1 Ağustos 2007 Çarşamba

öss

dünyanın en sikindirik sınavı. ilk duyduğumda güzel gelmişti adı. tabi daha güzel yanıydı abimin ona girecek olması. yani bundan sonra oda sadece bana aitti. dördüncü sınıftaki bir çocuk için öss zaten ne anlama gelebilirdi ki daha fazla. sürekli gördüm abimin delicesine test çözdüğünü. sabahın beşinde kalkıp dershaneye gitmek için 2 saat yolculuk yaptığını. bu derece önemliydi yani. tüm hayatın endeksleneceği derecede. ama unuttum tabi zamanla ne anlama geldiğini. tekrar hatırlatıldığında bu sefer kurban bendim. aradan beş sene geçmişti. artık gerçek anlamını kavramaya başlamıştım ama yine de söylendiği kadar önemli olduğunu düşünmüyordum. sonuçta önceki sene aynı tarzda anlatılan, aynı seviyede sikindirik olan bir sınavı geçerek gelmiştim bu noktaya. yine çaresiz dinledim öğretmenlerin, ailemin, arkadaşlarımın anlattıklarını. hepsinin bir hikayesi vardı öss ile ilgili. elbet bir yakınları süper çalışıp derece yapmıştır, bir başka yakınları ise çalışmayıp açıkta kalmıştı. bu tip hikayeler o kadar fazlaydı ki etrafımda artık inanmak üzereydim çalışmam gerektiğinde ki o anda karşıma basketbol çıktı. işte bu toplu spor ile tek yolun öss olmadığını gördüm. hayat da başka şeyler de vardı. basketbola bağlandıkça öss'yi daha az sallamaya başlamıştım. tabi bu okulum tarafından hiç hoş karşılanmıyordu. öss=hayattı ne de olsa. sinir harbi şeklinde geçiyordu zaman. sonunda sakatlanıp, basketbolu bıraksam da onun sayesinde gördüklerim yetmişti hayatıma devam etmekte. kaygının başarıyı ne kadar etkilediğini de görmüştüm belki bu sayede. günde 14 saat durmadan ders çalışan insanların arasında kitap okuyarak geçirdim zamanı. içimden geldikçe açtım test kitabı, sıkılınca kapattım, hiç zorlamadım kendimi. işte bu durumda öğretmenler klasik şabloncu kişilikleri ile çıktılar karşıma. sen 60 neti geçemezsin, 90 netten aşağı yerleşmek zor dediler hep. kulakları tıkamak sanırım bu noktada işe yarıyordu. hepsine kapadım tüm algılarımı. sadece kendi yolumu kendim çizmek istedim. tabi bunu başkalarına söyleyince "hmm, anlıyorum" tarzı tepkiler almak pek sorun olmamalıydı. sonuçta onlar başkalarına "ay salak neler diyor, kalacak açıkta" şeklinde anlatabiliyordu olayları.

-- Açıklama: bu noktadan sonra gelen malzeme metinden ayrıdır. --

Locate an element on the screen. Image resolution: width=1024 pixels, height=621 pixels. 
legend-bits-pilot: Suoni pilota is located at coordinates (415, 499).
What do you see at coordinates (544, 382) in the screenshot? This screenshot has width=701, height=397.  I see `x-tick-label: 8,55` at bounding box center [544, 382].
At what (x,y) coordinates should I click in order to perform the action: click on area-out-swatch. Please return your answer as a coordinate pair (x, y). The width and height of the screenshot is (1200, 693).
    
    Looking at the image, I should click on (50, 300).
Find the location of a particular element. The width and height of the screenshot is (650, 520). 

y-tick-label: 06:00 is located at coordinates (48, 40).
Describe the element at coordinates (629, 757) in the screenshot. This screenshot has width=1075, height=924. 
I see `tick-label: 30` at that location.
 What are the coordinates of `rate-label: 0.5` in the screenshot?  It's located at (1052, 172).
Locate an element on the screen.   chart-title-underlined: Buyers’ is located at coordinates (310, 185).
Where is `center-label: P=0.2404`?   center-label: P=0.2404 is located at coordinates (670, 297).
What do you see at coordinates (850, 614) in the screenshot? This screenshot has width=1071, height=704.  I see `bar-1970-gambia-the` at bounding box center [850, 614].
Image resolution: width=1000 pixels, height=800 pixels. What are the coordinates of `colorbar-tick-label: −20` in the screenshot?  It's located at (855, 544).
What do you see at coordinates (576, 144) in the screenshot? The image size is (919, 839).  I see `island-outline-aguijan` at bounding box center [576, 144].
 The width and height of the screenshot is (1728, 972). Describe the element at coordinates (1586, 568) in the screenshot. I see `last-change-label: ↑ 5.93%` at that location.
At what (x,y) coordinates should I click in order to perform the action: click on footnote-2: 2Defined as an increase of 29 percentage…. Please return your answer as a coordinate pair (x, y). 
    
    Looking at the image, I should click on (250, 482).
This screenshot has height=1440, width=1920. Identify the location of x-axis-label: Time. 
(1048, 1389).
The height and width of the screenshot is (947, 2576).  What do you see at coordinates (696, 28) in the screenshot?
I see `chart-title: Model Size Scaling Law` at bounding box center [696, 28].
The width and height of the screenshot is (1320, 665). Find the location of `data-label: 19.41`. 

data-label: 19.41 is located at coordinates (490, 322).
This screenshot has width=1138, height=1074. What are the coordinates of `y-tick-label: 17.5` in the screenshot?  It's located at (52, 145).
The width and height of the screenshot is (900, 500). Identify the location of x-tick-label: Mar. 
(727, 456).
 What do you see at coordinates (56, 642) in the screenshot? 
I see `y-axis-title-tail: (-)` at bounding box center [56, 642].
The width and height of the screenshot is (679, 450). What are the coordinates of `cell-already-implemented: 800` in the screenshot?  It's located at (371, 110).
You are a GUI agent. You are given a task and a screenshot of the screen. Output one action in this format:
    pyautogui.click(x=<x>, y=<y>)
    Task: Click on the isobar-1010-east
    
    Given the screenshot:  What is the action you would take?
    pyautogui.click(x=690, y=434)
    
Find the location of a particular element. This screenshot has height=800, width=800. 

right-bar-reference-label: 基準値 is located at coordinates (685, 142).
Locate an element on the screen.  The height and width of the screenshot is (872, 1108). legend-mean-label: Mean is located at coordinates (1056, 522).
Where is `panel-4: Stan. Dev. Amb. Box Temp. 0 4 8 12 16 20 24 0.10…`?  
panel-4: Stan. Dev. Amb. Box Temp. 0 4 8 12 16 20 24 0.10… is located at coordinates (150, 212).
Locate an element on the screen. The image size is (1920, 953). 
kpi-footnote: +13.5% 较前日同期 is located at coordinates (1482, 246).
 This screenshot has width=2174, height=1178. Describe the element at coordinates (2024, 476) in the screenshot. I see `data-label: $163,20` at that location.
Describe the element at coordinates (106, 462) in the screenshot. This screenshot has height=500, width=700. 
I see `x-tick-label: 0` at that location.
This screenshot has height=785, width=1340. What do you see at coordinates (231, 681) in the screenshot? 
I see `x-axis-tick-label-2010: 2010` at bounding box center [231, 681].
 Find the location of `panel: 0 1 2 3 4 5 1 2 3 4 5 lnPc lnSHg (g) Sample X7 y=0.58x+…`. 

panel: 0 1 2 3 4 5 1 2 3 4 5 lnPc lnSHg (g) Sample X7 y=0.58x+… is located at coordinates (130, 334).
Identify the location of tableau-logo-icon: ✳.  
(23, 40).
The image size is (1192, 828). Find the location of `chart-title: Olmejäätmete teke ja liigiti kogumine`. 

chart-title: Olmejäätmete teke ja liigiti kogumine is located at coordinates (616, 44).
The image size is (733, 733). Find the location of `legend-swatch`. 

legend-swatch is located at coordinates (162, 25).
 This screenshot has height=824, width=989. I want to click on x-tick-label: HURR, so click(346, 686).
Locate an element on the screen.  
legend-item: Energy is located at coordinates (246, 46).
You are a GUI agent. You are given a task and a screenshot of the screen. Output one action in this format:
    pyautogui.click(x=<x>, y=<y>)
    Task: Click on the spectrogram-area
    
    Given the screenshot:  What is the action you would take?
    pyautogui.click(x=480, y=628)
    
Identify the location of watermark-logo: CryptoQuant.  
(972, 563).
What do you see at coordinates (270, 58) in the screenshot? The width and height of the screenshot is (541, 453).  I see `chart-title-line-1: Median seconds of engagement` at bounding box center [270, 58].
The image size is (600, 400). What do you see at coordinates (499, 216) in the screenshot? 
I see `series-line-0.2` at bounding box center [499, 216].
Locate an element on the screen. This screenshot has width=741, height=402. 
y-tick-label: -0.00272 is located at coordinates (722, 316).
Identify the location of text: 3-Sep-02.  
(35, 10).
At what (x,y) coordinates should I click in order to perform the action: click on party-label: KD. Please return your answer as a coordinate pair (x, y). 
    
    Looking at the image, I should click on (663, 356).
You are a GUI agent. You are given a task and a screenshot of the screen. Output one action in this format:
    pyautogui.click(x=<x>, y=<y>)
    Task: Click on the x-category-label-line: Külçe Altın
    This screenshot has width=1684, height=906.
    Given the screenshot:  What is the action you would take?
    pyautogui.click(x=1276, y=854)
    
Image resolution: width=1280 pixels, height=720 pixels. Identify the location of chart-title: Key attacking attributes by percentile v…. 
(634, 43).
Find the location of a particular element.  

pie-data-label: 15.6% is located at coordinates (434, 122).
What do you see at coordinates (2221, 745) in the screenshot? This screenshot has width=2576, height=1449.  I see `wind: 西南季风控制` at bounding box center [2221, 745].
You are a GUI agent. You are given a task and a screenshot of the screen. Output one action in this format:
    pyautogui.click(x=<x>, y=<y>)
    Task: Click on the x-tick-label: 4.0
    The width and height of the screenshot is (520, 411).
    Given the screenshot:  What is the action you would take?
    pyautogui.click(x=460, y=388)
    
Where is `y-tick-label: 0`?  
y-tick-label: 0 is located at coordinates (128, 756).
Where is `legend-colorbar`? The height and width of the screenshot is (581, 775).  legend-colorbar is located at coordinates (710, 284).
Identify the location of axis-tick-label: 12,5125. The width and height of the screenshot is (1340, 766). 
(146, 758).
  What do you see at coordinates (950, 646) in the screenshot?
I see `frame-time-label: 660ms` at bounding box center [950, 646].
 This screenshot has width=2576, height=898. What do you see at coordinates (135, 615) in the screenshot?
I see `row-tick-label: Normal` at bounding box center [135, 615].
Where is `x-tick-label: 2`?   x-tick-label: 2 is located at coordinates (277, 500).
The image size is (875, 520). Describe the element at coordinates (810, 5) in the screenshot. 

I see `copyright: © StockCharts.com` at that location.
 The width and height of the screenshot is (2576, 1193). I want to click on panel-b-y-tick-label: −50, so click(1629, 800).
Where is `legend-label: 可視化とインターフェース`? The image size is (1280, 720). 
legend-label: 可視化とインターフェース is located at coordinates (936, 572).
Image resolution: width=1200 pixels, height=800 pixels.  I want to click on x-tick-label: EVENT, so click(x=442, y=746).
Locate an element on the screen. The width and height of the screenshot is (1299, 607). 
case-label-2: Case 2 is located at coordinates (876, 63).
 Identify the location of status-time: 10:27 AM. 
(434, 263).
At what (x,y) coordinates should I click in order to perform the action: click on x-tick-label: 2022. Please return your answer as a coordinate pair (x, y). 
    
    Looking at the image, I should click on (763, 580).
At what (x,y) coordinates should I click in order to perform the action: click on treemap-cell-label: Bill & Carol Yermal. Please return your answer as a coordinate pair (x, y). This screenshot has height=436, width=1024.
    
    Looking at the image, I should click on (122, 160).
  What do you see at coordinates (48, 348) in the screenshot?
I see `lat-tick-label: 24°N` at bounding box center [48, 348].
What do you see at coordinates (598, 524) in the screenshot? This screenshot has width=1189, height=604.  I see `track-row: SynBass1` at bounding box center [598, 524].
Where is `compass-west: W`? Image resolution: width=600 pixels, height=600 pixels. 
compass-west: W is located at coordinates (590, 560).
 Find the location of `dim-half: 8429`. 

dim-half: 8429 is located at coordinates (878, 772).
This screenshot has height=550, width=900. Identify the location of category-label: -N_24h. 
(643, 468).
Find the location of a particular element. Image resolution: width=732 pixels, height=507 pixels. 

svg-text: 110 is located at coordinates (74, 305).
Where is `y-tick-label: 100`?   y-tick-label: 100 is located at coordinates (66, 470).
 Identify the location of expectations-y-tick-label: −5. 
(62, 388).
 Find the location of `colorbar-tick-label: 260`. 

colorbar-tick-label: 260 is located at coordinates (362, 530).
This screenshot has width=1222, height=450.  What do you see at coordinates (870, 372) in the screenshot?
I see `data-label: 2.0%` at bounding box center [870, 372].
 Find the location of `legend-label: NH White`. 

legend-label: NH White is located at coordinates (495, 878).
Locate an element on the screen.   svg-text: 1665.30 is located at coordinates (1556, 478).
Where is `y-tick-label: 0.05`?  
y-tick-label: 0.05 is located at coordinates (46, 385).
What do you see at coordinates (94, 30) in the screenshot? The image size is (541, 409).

neyse böyle geçti seneler ve geldi sınav sonunda. işte o andı. yıllardır kafaya kakılan soruların görüleceği an. bildiğin yds. ilk görüşte tabi şok dalgası sarıyordu beyni. "bu ne aq almanca?". tabi atlatması kolay oldu. ingilizce bölümünü görünce belki de verilebilecek tek tepki vardı. "bunun için mi kafamı siktiniz yıllardır?". "yani bu kadar kolay bir sınav için mi zindan etme çabasına girdiniz hayatı?". işte o andı hayatımın en mutlu anı. çünkü o kadar söze rağmen böyle sikindirik bir sınav için kendimden ödün vermemiştim. böyle sikindirik bir sınav için ömrünü tüketmemiştim. bu mutluluk ile sınavı bitirmek zor olmadı tabi. bir saat dolduğunda elimde kalemler dışarıda idim. işte bitmişti her şey. toplamda sekiz sene kafamı siken şey sona ermişti. ve gerçekten mutluydum hiç olmadığım kadar. boşuna zamanımı harcamamış, hayatımı yaşamıştım ve üniversite artık çok yakınımdaydı. sonuçlar açıklanınca da mutluluk arttı tabi. duyduklarına göre düşününce hayalini bile kuramayacağın üniversiteye girmek. mutluluk budur.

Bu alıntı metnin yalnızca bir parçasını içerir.